In our email discussion, Mr. Moy explained the base set of 492 sites used in testing. I asked him, “The 492 samples, where there were 154,702 results, that is using the same subset of samples over an over correct?”

He said, “Sort of. Many were removed within a couple days because the site was taken down. So some URLs were counted once, some twice, some much more often. Here's a rough example: At t=0 we tested 100 URLs. 2 hrs later, 20 of the URLs were dead, and 25 new ones were added. So we tested the 80 URLs from the original run again, and the 25 new ones. We repeated this process for 12 days, 24x7.”

This clears up how they arrived with the sample set of 492 domains, as the report itself is leading the reader to assume more. It states that a collection of 60,000 domains is where they started; this was narrowed down for various reasons to 1,779 URLs, which it ultimately narrowed down to a testing set of just 492 sites. Later it shifts and says that the recorded results were based on 154,702 results. This can baffle most laymen and security people will see this as an apparent method to boost image rather than validity. This is because the 154,702 results are not what matters when questioning the size of the sample pool, the 492 samples are the issue.

Moy explained the small sample size in his email.

“First, a single Malware sample is often re-circulated and posted on hundreds of sites. So when we say 492 malware samples, we are really talking about thousands of sites.  Second, we felt we should discard any domain that represented more than 10% of the malware. A couple domains stood out, and [they] were pruned accordingly. However this favored Firefox, Chrome, Safari, and Opera since none were blocking for the URLs in this domain. Third, we ran this test over a period of 12 days and collected [154,702] results (sampling every 2 hours). Fourth, we clearly state (twice) that the margin of error is 3.76%. This is a conservative approach where we based our margin of error on the sample size, not the number of URLs.”
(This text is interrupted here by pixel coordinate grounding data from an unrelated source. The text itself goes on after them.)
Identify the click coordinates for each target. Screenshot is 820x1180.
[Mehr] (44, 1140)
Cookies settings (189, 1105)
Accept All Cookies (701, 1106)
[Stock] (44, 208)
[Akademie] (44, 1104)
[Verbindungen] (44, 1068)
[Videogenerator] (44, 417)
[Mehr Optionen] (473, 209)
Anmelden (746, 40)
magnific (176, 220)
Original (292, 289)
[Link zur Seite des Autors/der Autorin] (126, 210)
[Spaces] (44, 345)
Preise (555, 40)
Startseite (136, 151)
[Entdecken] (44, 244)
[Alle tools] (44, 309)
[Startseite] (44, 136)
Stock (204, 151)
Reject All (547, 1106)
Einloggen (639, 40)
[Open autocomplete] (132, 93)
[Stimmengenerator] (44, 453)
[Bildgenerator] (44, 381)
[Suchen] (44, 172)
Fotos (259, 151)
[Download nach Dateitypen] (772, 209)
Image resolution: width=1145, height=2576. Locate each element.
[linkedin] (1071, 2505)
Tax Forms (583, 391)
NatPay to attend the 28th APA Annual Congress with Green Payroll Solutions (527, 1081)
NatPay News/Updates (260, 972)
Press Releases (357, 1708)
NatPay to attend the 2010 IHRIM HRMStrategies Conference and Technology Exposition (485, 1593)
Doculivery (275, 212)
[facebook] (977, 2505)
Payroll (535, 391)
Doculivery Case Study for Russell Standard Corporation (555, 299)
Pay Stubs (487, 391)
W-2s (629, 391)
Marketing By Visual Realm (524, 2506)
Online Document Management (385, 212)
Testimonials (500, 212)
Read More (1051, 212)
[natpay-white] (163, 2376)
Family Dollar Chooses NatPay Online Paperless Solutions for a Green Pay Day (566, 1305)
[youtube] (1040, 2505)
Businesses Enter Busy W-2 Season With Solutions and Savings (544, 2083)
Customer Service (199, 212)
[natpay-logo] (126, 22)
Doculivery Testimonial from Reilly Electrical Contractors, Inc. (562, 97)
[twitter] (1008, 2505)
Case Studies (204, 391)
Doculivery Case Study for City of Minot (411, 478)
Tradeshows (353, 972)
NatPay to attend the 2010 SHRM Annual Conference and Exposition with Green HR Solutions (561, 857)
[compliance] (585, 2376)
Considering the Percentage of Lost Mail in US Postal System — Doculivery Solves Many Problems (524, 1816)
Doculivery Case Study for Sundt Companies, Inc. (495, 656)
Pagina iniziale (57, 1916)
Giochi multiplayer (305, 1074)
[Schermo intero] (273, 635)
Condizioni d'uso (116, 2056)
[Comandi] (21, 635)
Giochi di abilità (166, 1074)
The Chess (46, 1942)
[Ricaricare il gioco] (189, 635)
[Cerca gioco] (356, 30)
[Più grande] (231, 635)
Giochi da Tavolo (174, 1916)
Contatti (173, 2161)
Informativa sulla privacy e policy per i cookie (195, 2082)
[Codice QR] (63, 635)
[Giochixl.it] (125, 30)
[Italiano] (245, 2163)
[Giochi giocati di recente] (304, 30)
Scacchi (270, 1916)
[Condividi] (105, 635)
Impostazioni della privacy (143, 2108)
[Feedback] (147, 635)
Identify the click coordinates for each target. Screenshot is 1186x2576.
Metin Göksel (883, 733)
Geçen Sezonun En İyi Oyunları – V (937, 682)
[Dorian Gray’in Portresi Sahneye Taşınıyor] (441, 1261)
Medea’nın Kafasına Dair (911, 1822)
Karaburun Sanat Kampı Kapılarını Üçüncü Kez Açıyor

“We started with over 60,000 URLs. But since the average lifespan of these sites is just over 2 days, many of the sites were removed before the URLs were added to our test harness (every 2 hours). Also, many of the URLs crashed various browsers - Opera being the most exploited - so we were forced to remove them from our test set. Exploit testing was not in scope for this project. Finally, and perhaps most importantly, we wanted to focus on validated samples. The antimalware testing standards organization (AMTSO) of which we are active members stress the importance of using real malware. We took great pains to run all samples through TWO sandboxes and further confirmed maliciousness with two desktop AV products. So, smaller than tests of Millions of malware samples. But an extremely high confidence level in terms of quality,” Moy wrote.

As a post on an Opera blog points out, “Out of the 492 final tests, the same site could have up to 10% of the URLs, meaning that in a "worst case scenario", 10 unique sites were tested! If a browser did particularly well on one of these sites making up more than 10% of the test, their score would obviously be inflated (the report mentions that a number of sites were pruned after reaching their limit).”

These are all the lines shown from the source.